__Try it__
Taking the line that contains "Select the Line drawing tool" as the first and the final line of the records as the last, write out every line between them exactly, ends included, and nothing else.

__The data__
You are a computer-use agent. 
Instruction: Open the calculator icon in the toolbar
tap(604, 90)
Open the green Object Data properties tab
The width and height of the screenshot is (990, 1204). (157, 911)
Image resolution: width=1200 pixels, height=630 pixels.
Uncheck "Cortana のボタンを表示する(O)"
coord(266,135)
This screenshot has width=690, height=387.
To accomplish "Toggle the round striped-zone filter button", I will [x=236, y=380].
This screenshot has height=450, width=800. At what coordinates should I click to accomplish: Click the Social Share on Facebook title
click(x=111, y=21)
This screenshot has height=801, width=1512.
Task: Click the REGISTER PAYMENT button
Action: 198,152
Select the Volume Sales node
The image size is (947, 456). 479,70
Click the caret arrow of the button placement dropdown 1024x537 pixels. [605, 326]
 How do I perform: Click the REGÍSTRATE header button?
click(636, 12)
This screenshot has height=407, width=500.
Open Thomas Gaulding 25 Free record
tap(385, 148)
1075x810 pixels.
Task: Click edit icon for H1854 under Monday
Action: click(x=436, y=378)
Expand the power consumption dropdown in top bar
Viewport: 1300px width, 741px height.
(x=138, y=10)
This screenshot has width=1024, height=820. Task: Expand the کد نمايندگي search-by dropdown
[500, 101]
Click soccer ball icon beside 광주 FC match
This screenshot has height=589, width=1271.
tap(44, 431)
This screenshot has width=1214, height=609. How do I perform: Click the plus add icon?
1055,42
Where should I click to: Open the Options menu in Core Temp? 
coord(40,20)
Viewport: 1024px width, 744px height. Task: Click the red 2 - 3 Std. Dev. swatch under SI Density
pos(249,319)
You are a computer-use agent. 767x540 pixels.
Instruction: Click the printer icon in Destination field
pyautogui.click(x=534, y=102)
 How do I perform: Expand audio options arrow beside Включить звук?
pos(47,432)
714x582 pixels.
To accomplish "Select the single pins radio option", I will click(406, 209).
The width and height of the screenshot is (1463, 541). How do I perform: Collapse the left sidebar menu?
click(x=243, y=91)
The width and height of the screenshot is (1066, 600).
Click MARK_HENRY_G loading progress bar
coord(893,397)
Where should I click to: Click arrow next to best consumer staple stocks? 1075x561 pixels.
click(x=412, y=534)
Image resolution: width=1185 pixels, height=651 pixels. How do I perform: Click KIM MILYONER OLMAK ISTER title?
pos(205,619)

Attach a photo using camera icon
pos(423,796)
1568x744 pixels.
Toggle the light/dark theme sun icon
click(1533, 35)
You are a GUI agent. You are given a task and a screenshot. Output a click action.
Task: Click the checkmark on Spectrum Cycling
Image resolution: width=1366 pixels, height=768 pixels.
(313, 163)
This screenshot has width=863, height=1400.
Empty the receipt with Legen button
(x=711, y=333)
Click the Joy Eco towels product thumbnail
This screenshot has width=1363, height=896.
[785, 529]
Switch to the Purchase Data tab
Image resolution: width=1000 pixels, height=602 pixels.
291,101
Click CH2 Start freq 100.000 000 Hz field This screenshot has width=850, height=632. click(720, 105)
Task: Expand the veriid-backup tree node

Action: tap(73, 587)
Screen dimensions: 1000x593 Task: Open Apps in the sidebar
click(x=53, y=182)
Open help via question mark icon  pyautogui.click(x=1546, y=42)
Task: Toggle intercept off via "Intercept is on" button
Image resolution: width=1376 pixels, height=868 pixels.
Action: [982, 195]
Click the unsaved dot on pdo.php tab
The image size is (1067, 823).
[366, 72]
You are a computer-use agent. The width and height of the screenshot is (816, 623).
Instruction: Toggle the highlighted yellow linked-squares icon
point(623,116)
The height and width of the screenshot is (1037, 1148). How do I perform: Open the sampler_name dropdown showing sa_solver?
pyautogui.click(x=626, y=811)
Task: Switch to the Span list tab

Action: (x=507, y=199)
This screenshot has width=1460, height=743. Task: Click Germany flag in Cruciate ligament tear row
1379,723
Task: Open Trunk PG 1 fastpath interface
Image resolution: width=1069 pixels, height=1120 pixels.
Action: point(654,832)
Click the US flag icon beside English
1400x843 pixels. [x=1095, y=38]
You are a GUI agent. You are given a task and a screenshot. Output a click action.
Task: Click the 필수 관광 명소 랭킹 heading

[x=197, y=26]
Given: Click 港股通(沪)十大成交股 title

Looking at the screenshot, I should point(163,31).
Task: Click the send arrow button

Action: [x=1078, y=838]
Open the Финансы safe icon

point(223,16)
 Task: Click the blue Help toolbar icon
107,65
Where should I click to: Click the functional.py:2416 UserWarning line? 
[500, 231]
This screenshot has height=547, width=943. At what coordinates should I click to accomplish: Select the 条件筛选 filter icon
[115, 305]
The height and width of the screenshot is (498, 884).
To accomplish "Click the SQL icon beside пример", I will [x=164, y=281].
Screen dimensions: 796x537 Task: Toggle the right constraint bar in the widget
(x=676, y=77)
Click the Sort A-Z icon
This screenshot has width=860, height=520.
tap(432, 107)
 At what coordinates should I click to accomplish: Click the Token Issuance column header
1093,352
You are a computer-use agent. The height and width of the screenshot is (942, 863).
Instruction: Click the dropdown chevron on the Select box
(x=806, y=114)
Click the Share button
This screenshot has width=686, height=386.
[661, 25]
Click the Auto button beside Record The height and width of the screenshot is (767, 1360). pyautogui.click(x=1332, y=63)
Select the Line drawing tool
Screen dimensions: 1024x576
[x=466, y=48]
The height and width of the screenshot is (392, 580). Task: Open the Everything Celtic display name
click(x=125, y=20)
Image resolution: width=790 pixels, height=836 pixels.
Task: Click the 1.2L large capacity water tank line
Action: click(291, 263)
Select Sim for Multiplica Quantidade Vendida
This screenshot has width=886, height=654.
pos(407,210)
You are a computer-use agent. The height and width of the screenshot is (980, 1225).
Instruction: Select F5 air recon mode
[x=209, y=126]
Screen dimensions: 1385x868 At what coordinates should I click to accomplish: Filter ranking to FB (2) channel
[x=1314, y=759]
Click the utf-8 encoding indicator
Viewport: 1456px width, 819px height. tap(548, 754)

__Solution to this exercise__
Select the Line drawing tool
Screen dimensions: 1024x576
[x=466, y=48]
The height and width of the screenshot is (392, 580). Task: Open the Everything Celtic display name
click(x=125, y=20)
Image resolution: width=790 pixels, height=836 pixels.
Task: Click the 1.2L large capacity water tank line
Action: click(291, 263)
Select Sim for Multiplica Quantidade Vendida
This screenshot has width=886, height=654.
pos(407,210)
You are a computer-use agent. The height and width of the screenshot is (980, 1225).
Instruction: Select F5 air recon mode
[x=209, y=126]
Screen dimensions: 1385x868 At what coordinates should I click to accomplish: Filter ranking to FB (2) channel
[x=1314, y=759]
Click the utf-8 encoding indicator
Viewport: 1456px width, 819px height. tap(548, 754)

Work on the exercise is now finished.